== TEXT SECTION ==

Beam VM becomes stucked when the number of connections is high
I have an application that connects to multiple MQTT servers, each running locally in its network namespaces. When the number of connection is too high the beam vm becomes stuck. I have written an example project by extracting code from our codebase and wrote a README to reproduce the problem. You can find it here. I would be happy if you can find the time to try it and tell me if you can reproduce the problem.
I am using Debian 9 (stretch), Elixir 1.8.2 and Erlang/OTP 21.3.8.8.
And thanks for writing this software :-).
P.S: I was once lucky enough to have the observer print a few more graphs before being completely overloaded:

This is surprising because the rate of creation for the network namespace and start of the mosquitto servers is approx one per second.
I am currently in the process of a major rewrite (admittedly it has been going on for a long while), which will bring MQTT 5 support to Tortoise. I hace recently picked up development again, and wrapping my head around what is needed to make it a release candidate, but the architecture differ, so I hope you will let me release that, and then loom at this issue ?
And thanks for using Tortoise; spawning 300 tortoises on a single node is not a use-case I anticipated :)
It's great to hear that you are planning to further develop Tortoise! Maybe the problem will go away after the rewrite?
Thanks, I will keep an eye on the project development.
And thanks for using Tortoise; spawning 300 tortoises on a single node is not a use-case I anticipated :)
It sounds a big unusual but that's what is need to simulate IoT devices for my team.

===

* _WHAT NEEDS TO BE DONE_
Quote the passage of the forum thread on the stuck Beam VM starting at "P.S: I was once" and ending at "this issue ?".

== AVAILABLE DATA ==

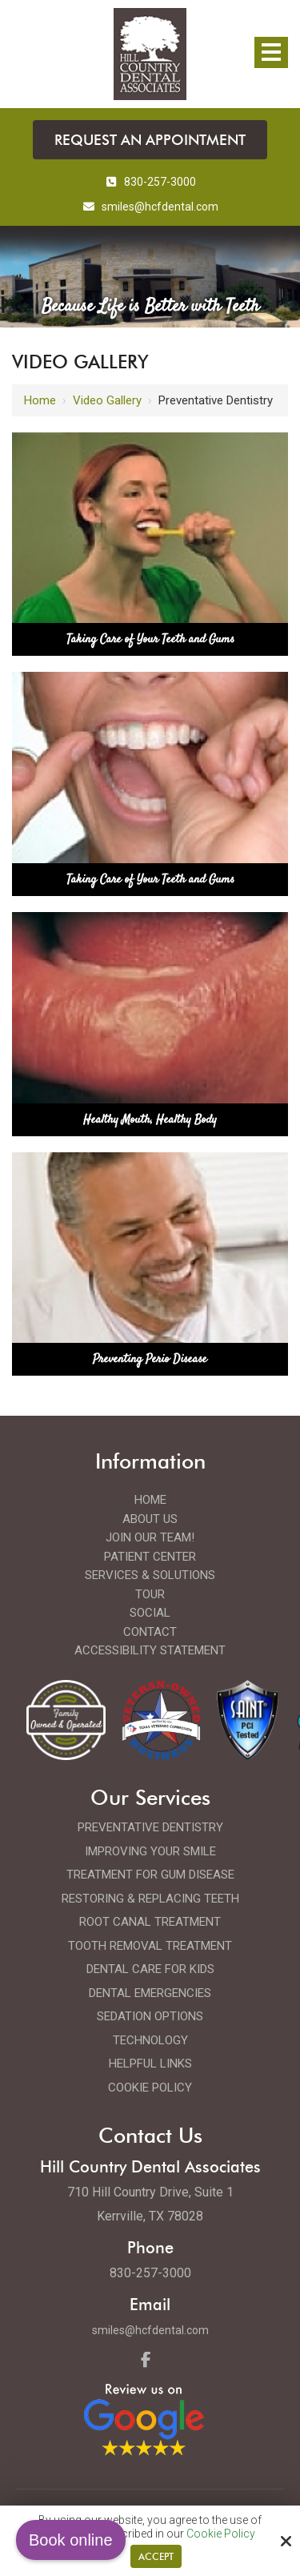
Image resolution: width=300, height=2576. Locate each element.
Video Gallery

===

* _SOLVED PROBLEM_
P.S: I was once lucky enough to have the observer print a few more graphs before being completely overloaded:

This is surprising because the rate of creation for the network namespace and start of the mosquitto servers is approx one per second.
I am currently in the process of a major rewrite (admittedly it has been going on for a long while), which will bring MQTT 5 support to Tortoise. I hace recently picked up development again, and wrapping my head around what is needed to make it a release candidate, but the architecture differ, so I hope you will let me release that, and then loom at this issue ?